** START OF EXTRACTED ENTRIES **

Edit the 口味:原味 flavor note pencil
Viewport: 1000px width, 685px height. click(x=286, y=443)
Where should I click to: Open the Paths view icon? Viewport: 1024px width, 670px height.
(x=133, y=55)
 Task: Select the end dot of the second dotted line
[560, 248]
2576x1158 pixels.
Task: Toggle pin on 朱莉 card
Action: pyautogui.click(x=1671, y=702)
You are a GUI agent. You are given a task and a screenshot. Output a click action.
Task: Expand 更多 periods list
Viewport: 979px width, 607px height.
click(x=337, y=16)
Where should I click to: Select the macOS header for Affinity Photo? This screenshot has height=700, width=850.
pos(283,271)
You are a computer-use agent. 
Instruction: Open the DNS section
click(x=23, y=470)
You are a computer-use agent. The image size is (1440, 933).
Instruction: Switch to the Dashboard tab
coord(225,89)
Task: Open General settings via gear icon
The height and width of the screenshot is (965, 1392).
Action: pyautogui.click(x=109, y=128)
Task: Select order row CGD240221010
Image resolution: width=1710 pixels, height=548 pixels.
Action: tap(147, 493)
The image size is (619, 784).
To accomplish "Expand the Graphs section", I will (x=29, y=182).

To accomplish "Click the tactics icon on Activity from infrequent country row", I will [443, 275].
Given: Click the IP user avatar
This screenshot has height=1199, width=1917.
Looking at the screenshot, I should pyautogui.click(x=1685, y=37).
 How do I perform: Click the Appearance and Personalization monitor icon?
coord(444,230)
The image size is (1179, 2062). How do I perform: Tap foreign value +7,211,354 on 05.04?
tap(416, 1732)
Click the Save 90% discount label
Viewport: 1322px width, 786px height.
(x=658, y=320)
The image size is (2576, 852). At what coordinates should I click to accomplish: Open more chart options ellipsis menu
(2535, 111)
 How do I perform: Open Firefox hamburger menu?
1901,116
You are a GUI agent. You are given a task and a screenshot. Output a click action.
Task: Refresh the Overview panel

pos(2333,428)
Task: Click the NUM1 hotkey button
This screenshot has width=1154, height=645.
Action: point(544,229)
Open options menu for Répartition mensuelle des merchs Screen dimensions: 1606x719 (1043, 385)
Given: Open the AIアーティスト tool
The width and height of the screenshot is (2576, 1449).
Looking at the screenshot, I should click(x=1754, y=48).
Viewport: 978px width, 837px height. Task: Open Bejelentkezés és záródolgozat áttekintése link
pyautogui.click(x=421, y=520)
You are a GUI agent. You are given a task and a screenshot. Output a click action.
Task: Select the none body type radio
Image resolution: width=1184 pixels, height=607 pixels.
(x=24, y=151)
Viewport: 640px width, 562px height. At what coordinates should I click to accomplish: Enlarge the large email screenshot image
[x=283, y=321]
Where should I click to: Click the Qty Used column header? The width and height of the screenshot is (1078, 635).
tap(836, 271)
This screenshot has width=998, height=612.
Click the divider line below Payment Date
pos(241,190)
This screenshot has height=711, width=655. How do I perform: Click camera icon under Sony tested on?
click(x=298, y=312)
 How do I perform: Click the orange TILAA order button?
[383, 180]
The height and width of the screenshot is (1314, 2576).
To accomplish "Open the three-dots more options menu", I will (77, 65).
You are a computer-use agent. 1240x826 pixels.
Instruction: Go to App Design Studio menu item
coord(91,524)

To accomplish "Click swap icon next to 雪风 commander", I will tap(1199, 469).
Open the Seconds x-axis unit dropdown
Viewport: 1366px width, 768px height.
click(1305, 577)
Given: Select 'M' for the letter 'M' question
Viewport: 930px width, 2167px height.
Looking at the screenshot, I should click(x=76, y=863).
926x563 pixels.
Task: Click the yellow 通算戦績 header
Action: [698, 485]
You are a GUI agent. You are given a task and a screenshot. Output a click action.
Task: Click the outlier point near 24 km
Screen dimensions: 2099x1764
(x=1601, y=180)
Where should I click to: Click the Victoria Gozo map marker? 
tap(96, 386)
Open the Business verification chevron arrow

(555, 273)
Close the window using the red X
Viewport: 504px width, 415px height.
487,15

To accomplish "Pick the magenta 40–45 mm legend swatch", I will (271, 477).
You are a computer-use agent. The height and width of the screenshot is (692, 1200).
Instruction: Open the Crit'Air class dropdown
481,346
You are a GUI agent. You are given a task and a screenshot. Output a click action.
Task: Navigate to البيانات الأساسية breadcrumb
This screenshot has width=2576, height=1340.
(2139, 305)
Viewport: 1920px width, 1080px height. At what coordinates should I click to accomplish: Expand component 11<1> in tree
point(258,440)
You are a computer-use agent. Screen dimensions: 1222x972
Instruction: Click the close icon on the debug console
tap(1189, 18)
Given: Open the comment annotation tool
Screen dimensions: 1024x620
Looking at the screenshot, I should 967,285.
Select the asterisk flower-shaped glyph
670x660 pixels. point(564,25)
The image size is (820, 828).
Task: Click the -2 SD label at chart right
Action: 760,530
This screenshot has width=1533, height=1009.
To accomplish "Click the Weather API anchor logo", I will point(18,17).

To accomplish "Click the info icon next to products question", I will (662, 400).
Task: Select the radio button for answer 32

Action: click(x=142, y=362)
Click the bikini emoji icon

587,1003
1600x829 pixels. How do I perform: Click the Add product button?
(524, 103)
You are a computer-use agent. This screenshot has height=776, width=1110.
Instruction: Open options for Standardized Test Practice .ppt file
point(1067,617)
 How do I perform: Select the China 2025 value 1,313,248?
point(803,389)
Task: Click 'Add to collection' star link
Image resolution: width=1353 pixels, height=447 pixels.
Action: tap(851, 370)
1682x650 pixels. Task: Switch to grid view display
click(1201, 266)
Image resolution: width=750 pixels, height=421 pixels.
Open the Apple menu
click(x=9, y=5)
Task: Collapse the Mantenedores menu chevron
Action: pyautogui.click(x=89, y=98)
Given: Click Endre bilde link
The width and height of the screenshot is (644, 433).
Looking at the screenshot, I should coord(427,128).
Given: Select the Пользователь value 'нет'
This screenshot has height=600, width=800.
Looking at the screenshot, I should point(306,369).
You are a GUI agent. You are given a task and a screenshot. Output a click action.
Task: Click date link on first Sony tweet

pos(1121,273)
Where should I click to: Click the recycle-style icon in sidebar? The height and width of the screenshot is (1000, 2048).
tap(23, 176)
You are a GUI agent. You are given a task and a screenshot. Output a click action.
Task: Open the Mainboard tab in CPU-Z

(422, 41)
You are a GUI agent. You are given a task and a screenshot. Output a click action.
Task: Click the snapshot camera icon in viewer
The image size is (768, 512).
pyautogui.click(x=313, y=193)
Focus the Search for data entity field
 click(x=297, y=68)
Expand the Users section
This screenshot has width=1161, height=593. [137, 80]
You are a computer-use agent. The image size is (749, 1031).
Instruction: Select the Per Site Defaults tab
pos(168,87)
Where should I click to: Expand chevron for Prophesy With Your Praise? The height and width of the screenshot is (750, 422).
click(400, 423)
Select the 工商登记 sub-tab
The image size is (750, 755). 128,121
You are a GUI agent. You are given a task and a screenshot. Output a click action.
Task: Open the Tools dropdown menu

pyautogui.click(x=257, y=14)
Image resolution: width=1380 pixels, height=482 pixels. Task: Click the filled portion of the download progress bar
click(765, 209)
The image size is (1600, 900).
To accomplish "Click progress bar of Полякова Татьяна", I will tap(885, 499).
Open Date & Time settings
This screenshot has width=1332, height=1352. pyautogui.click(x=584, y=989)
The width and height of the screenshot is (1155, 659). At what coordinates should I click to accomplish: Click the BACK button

** END OF EXTRACTED ENTRIES **

• [STATED EXERCISE]: Can you copy out the material, word for word, from its first line through the line containing "(x=133, y=55)", including both of those lines?

• [RESPONSE TO THIS EXERCISE]:
Edit the 口味:原味 flavor note pencil
Viewport: 1000px width, 685px height. click(x=286, y=443)
Where should I click to: Open the Paths view icon? Viewport: 1024px width, 670px height.
(x=133, y=55)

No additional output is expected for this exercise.